Никто из современников не отважился, подобно этому поэту, так четко отделить действенность слова от его понятности. Никто не различал столь сознательно два эффекта речевого высказывания: передать факт -- вызвать переживание. Поэзия есть компромисс, или определенная пропорция двух этих функций... 2.
Никто не дерзнул выразить тайну сущего через тайну языка.
Как не признать, что человек есть источник, начало загадок, если всякий предмет, всякая жизнь и минута непроницаемы, если наше существование, наши побуждения и чувства абсолютно необъяснимы, а все нами видимое обращается в тайну, едва наш разум нисходит на землю и сменяет ответы на вопрошания?

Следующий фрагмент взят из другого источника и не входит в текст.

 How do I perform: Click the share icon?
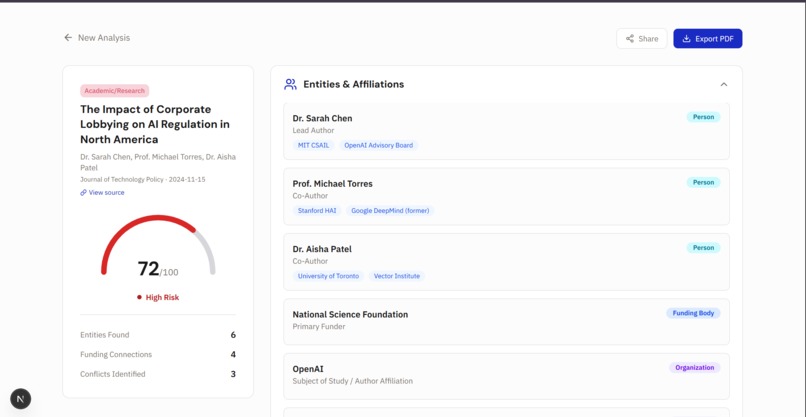tap(630, 39)
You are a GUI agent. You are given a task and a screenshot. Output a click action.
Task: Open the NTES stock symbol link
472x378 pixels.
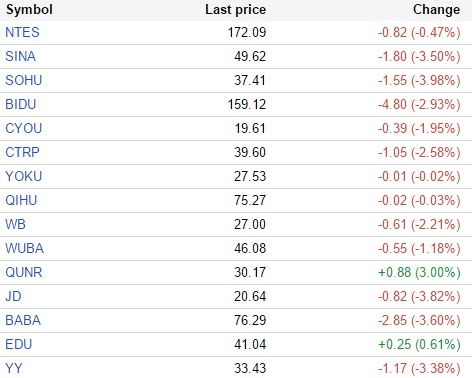pos(22,32)
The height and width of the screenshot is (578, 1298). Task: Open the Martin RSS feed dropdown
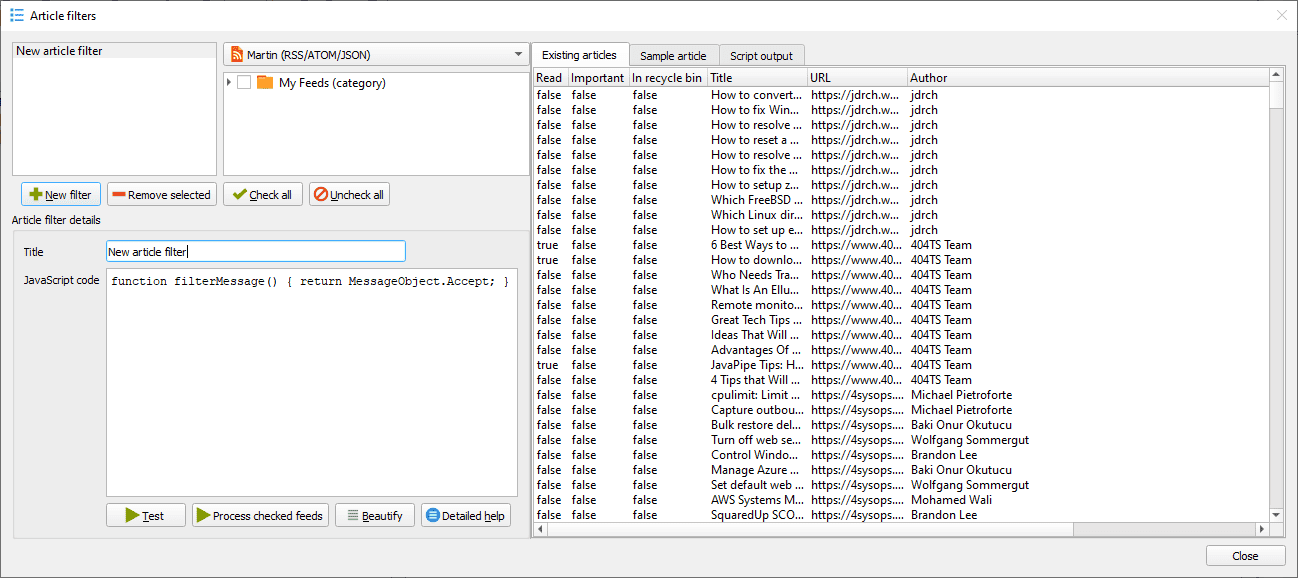[375, 55]
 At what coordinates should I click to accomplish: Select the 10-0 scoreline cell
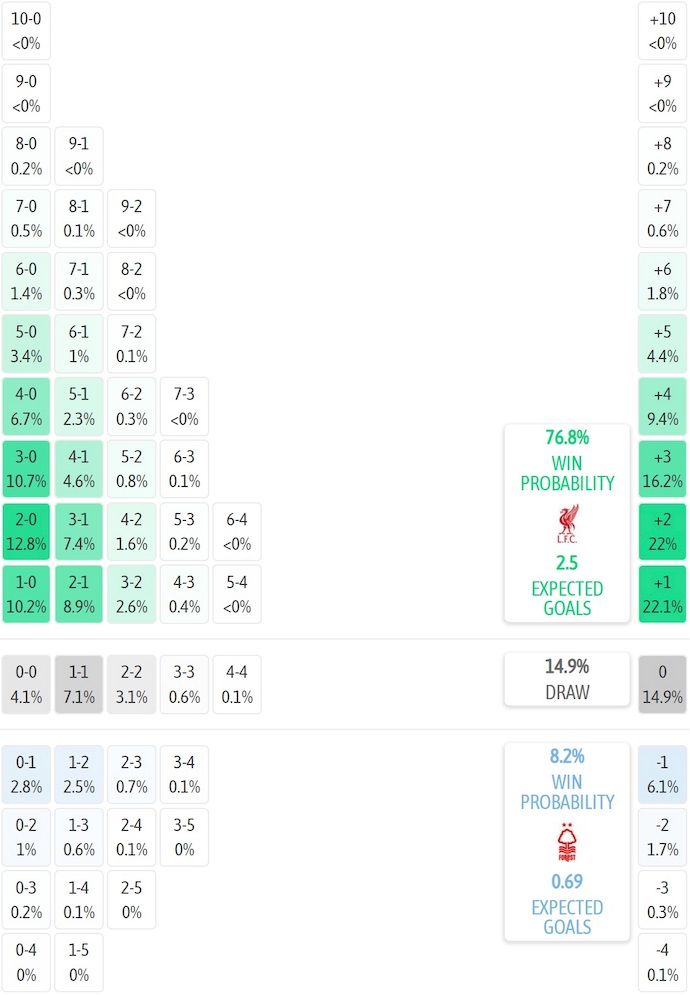[x=26, y=31]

Можно, конечно, с этим не соглашаться, полагая, что единственное назначение языка заключается в передаче другому того, что ясно тебе самому; эта позиция означает, что как в себе самих, так и в прочих мы приемлем лишь то, что дается нам без усилий. Однако невозможно отрицать: во-первых, что неравноценность умственных способностей вносит значительную неопределенность в суждения о ясности; далее, что наряду с темнотами, вызванными беспомощностью говорящего, есть и иные, обусловленные самим предметом речи, поскольку природа не поручилась являть нам лишь то, что может быть выражено простыми языковыми формами; и, наконец, что ни верования, ни чувства не обходятся без "иррациональных" речений. Добавлю, что совершенная передача мыслей -- химера и что стремление полностью растворить высказывание в понятиях приводит к полному разрушению его формы. Следует выбирать: либо мы сводим язык к функции передатчика некой системы сиг-палов, либо должны примириться с тем, что находятся люди, которые, опираясь на физические свойства речи, изощряют его наличные эффекты, его формальные и мелодические комбинации так, что подчас дивят и даже какое-то время озадачивают умы. Никто никого не обязан читать.

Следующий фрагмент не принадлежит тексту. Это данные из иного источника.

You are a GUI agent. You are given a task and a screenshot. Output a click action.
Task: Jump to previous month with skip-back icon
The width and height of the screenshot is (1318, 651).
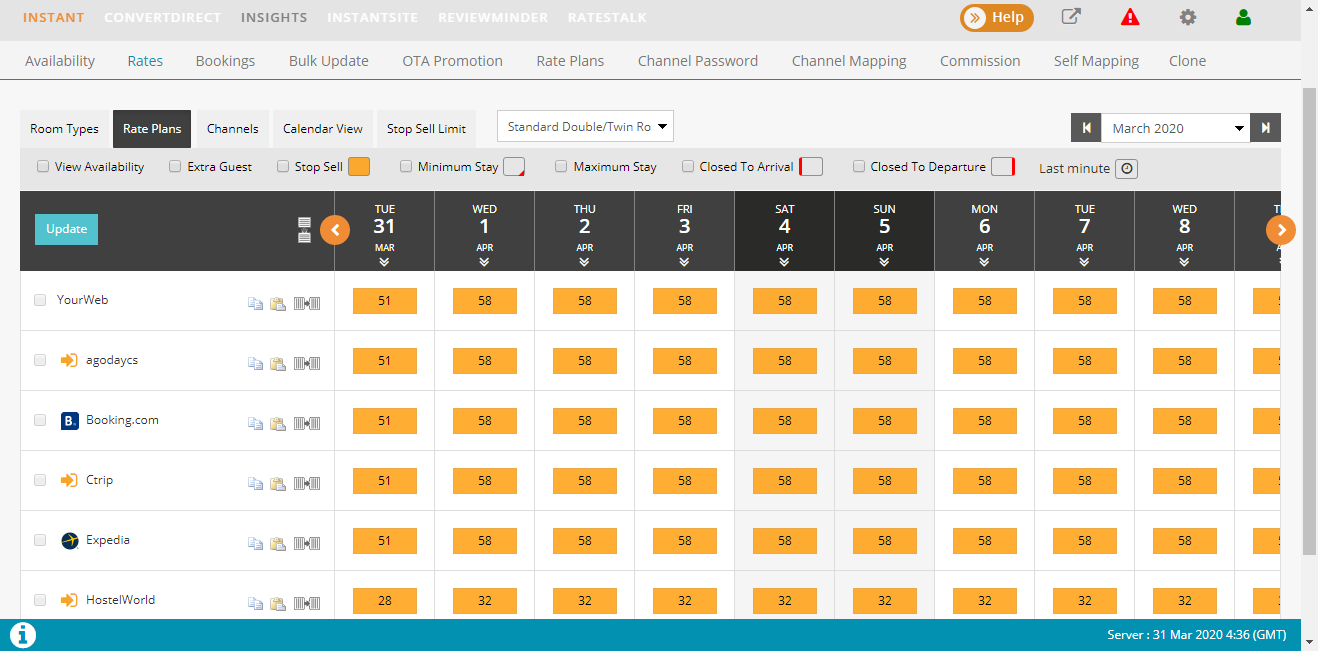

Эти физические свойства языка в свой черед знаменательно связаны с памятью. Мы умеем строить различные комбинации слогов, ударений и ритмов, которые отнюдь не в одинаковой степени доступны запоминанию и, кстати сказать, звуковому воспроизведению. Можно предположить, что некоторые из них больше, чем прочие, соприродны загадочной основе воспоминания: каждая, вероятно, несет в себе свою возможность точного воспроизведения, зависящую от ее фонетического рисунка.

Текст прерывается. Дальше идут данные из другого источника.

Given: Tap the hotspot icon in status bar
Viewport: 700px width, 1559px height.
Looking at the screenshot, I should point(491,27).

Инстинкт этого мнемонического достоинства формы был, по-видимому, чрезвычайно сильным и прочным у Малларме, чьи стихи легко запоминаются.
Я упомянул только что память и магию.
Ибо поэзия несомненно относится к какому-то состоянию человечества, предшествовавшему письму и критическому мышлению. Так что во всяком истинном поэте я угадываю весьма древнего человека: он пьет еще из родников языка; он творит "стихи", подобно тому как одареннейшие первобытные люди должны были создавать "слова" -- или же их первообразы.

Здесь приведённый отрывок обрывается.